Work to complete:
Extract the lines below verbatim, leaving the pictures out of your answer.

[Position data for words and items]
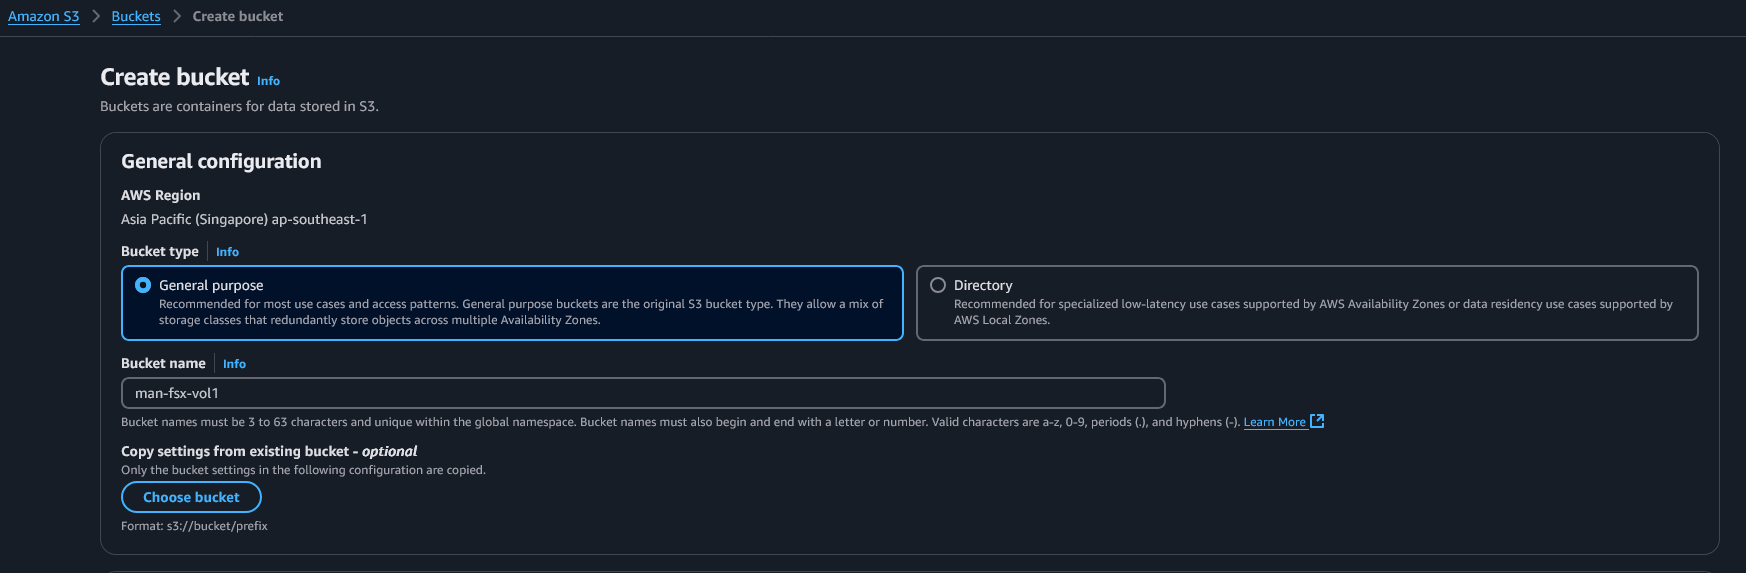Click the Format: s3://bucket/prefix hint text
1746x573 pixels.
click(x=194, y=526)
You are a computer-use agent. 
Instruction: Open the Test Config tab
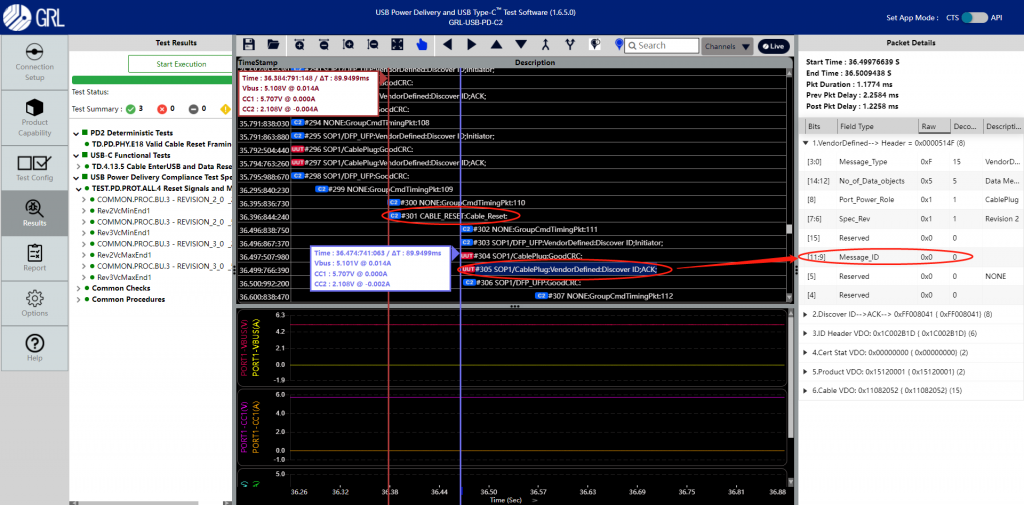coord(35,168)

Final answer:
Click the Format: s3://bucket/prefix hint text
1746x573 pixels.
click(x=194, y=526)
You are a computer-use agent. 
Instruction: Open the Test Config tab
coord(35,168)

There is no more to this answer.